Record excerpts:
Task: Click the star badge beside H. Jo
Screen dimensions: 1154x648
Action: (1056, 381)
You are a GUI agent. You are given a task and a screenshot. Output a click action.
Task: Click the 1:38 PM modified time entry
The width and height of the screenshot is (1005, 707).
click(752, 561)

==

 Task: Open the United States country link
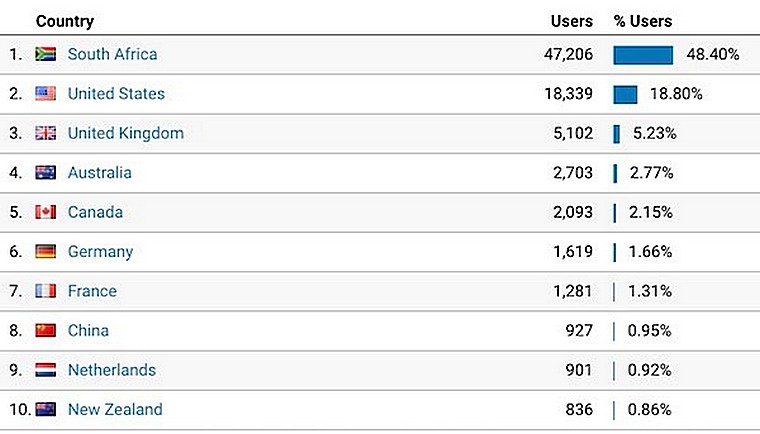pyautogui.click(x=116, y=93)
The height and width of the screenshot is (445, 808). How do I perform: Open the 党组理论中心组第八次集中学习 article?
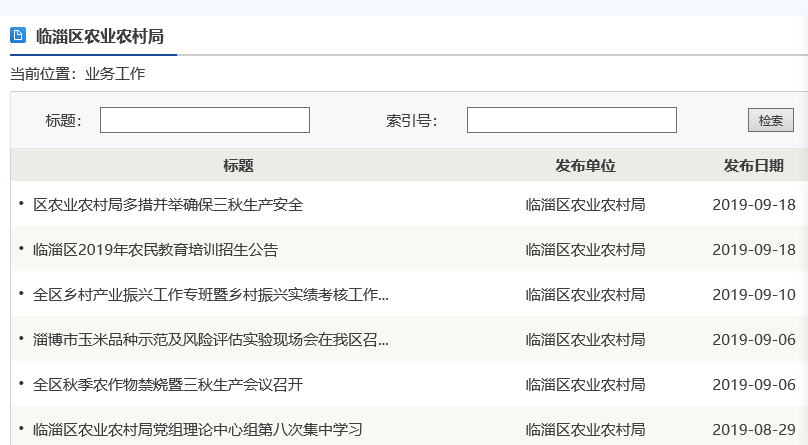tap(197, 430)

* * *

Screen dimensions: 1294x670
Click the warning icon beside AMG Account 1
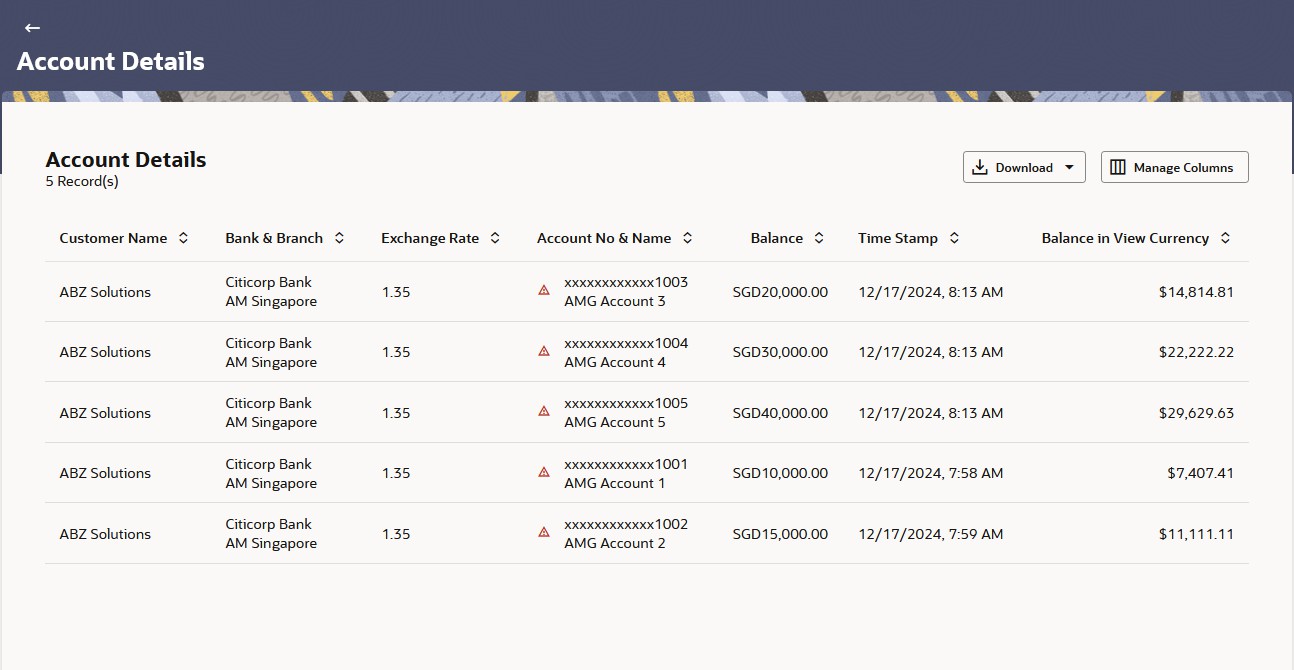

To be done: Copy out again, word for word, the items from the line with "Task: Open the United States country link" to the line with "tap(197, 430)", both lines included. Leave the pictures out of your answer.

The output:
 Task: Open the United States country link
pyautogui.click(x=116, y=93)
The height and width of the screenshot is (445, 808). How do I perform: Open the 党组理论中心组第八次集中学习 article?
tap(197, 430)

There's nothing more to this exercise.